• **Problem to solve**
Copy the records word for word, from the first line through the line that contains "This screenshot has width=848, height=551.".

• **Record excerpts**
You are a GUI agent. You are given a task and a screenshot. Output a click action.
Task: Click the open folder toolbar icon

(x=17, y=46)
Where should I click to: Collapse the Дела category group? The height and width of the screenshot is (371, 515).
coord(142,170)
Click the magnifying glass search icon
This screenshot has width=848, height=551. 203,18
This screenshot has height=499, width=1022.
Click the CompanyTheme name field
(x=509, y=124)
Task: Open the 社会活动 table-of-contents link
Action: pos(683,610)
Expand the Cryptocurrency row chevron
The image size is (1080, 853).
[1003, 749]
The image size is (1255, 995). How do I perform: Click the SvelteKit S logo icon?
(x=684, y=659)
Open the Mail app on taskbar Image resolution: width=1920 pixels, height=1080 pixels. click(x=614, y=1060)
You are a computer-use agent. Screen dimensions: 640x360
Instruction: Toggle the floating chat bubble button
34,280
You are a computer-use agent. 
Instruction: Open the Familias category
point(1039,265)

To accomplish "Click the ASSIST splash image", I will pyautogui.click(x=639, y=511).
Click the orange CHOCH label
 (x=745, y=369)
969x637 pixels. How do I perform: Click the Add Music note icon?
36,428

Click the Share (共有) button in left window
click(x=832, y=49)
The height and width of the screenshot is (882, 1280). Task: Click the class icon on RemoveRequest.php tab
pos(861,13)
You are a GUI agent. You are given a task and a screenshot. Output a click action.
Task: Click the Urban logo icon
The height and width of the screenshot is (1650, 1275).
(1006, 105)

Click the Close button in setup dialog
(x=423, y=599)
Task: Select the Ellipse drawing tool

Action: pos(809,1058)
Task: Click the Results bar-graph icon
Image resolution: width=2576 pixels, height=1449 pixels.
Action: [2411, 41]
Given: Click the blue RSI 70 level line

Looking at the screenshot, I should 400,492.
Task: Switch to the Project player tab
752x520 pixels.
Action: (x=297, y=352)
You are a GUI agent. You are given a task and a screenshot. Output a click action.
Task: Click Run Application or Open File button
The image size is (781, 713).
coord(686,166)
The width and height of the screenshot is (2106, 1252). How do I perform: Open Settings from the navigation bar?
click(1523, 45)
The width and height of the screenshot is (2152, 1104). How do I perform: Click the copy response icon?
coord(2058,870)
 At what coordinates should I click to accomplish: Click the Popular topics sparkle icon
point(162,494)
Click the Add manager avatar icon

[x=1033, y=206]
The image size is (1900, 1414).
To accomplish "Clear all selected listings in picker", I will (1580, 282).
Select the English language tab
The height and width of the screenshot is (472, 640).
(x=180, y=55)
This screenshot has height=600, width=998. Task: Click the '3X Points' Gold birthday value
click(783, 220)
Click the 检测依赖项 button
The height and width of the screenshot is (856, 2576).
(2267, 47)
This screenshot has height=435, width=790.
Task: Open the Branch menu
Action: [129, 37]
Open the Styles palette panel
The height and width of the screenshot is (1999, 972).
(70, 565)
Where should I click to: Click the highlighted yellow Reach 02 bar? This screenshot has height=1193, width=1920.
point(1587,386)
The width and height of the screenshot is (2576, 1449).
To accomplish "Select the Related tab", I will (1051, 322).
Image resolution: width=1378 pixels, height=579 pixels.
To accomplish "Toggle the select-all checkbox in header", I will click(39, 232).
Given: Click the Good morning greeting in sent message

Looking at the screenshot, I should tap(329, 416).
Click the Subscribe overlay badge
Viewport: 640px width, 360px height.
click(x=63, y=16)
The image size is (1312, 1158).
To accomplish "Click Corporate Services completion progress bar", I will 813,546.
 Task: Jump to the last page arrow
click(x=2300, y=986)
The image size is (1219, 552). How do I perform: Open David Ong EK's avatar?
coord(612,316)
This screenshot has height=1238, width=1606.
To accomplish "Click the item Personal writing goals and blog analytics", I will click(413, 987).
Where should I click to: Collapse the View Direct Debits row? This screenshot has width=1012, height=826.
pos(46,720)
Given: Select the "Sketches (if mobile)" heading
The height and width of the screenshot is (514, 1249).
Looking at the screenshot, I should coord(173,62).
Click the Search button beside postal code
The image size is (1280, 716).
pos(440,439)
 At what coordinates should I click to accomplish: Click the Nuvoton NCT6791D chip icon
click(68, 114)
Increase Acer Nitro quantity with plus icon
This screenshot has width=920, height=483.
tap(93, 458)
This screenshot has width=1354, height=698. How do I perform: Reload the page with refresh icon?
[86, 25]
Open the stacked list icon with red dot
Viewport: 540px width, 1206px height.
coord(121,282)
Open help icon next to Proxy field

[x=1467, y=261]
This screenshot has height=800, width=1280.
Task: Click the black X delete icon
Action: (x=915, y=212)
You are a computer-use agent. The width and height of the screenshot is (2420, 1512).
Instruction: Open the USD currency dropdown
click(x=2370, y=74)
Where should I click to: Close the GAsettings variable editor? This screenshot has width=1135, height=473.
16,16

• **Full output**
You are a GUI agent. You are given a task and a screenshot. Output a click action.
Task: Click the open folder toolbar icon

(x=17, y=46)
Where should I click to: Collapse the Дела category group? The height and width of the screenshot is (371, 515).
coord(142,170)
Click the magnifying glass search icon
This screenshot has width=848, height=551. 203,18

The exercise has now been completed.